THE EXERCISE: Please write out the records without changes, starting at the line that contains "Pouze nutné (684, 2535)" and ending at the line that contains "產(chǎn)品服務(wù) (877, 84)", with both of those lines included. Give only those lines.

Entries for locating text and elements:
+ + +
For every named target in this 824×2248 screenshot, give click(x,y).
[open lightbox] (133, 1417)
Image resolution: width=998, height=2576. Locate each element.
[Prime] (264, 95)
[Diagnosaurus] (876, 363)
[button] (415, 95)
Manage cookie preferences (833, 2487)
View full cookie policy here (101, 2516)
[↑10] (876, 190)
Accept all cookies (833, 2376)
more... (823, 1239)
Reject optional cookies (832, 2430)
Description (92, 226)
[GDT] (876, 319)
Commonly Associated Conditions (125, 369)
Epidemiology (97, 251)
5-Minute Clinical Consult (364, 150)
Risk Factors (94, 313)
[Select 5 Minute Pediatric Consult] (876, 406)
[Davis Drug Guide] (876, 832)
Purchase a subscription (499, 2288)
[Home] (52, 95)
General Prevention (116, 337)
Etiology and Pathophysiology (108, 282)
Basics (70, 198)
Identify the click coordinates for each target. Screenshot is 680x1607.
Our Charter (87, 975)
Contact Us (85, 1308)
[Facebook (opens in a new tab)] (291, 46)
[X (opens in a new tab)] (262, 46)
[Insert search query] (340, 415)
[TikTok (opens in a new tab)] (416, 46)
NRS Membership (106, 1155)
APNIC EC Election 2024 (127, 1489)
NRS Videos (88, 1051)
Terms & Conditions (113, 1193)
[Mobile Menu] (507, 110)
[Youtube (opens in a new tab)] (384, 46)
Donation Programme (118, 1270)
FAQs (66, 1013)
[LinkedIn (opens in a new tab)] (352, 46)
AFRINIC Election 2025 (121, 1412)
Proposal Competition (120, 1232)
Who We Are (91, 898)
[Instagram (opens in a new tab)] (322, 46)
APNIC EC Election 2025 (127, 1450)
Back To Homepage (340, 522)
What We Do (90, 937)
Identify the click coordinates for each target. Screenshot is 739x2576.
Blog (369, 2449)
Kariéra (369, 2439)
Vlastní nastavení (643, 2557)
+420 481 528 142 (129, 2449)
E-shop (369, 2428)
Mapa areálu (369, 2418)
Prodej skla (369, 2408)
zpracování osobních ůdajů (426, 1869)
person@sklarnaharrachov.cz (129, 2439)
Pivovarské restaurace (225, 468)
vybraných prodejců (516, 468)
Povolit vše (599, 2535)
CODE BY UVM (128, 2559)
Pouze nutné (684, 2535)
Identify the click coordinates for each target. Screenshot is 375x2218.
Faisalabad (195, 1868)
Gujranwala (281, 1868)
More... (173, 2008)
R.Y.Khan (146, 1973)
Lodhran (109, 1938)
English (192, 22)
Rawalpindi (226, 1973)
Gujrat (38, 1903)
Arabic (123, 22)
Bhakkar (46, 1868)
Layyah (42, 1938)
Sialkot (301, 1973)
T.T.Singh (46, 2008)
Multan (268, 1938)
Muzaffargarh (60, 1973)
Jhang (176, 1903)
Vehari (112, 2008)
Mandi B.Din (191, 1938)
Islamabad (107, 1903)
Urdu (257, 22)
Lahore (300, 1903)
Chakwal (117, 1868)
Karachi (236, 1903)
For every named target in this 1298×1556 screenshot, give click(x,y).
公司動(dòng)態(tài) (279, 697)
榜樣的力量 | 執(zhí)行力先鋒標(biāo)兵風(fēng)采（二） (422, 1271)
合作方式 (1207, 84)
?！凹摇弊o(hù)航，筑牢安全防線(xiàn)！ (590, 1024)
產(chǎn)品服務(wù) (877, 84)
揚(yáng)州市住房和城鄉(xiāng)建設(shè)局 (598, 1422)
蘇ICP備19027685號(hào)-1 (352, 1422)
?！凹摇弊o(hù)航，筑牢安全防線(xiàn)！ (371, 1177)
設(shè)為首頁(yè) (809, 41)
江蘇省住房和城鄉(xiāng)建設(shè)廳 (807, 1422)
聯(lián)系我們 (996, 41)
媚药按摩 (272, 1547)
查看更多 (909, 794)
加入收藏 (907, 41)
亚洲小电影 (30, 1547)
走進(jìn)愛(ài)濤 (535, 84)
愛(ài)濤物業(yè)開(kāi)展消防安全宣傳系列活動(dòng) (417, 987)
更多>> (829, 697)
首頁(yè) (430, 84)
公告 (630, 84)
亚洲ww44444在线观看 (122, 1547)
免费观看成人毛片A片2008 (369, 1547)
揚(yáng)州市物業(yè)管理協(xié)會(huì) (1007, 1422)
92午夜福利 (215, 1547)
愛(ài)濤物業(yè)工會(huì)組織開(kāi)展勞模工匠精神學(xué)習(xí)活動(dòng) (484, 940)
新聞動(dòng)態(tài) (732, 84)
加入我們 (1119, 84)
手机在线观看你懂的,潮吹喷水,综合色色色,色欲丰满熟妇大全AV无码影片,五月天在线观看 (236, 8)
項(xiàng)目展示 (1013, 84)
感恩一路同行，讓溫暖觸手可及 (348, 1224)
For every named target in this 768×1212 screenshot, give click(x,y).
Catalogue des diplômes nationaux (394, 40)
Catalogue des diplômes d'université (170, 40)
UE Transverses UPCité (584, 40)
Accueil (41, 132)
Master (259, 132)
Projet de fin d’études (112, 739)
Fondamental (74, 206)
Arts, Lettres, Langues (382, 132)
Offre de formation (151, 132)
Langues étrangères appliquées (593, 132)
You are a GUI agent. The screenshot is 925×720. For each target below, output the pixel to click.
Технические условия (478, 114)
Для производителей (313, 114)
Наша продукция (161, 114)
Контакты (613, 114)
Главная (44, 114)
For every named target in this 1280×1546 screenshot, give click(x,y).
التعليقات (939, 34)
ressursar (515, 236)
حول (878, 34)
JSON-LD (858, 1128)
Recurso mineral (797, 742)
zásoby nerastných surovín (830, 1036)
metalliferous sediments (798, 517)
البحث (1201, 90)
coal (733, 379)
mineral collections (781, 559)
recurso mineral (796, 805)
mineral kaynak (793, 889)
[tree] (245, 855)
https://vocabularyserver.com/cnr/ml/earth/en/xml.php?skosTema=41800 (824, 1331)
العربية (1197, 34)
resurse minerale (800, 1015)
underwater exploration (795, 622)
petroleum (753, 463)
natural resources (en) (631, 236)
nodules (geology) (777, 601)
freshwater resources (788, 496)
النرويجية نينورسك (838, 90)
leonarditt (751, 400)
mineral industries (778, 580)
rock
+ + +
TASK SOLUTION:
Pouze nutné (684, 2535)
Identify the click coordinates for each target. Screenshot is 375x2218.
Faisalabad (195, 1868)
Gujranwala (281, 1868)
More... (173, 2008)
R.Y.Khan (146, 1973)
Lodhran (109, 1938)
English (192, 22)
Rawalpindi (226, 1973)
Gujrat (38, 1903)
Arabic (123, 22)
Bhakkar (46, 1868)
Layyah (42, 1938)
Sialkot (301, 1973)
T.T.Singh (46, 2008)
Multan (268, 1938)
Muzaffargarh (60, 1973)
Jhang (176, 1903)
Vehari (112, 2008)
Mandi B.Din (191, 1938)
Islamabad (107, 1903)
Urdu (257, 22)
Lahore (300, 1903)
Chakwal (117, 1868)
Karachi (236, 1903)
For every named target in this 1298×1556 screenshot, give click(x,y).
公司動(dòng)態(tài) (279, 697)
榜樣的力量 | 執(zhí)行力先鋒標(biāo)兵風(fēng)采（二） (422, 1271)
合作方式 (1207, 84)
?！凹摇弊o(hù)航，筑牢安全防線(xiàn)！ (590, 1024)
產(chǎn)品服務(wù) (877, 84)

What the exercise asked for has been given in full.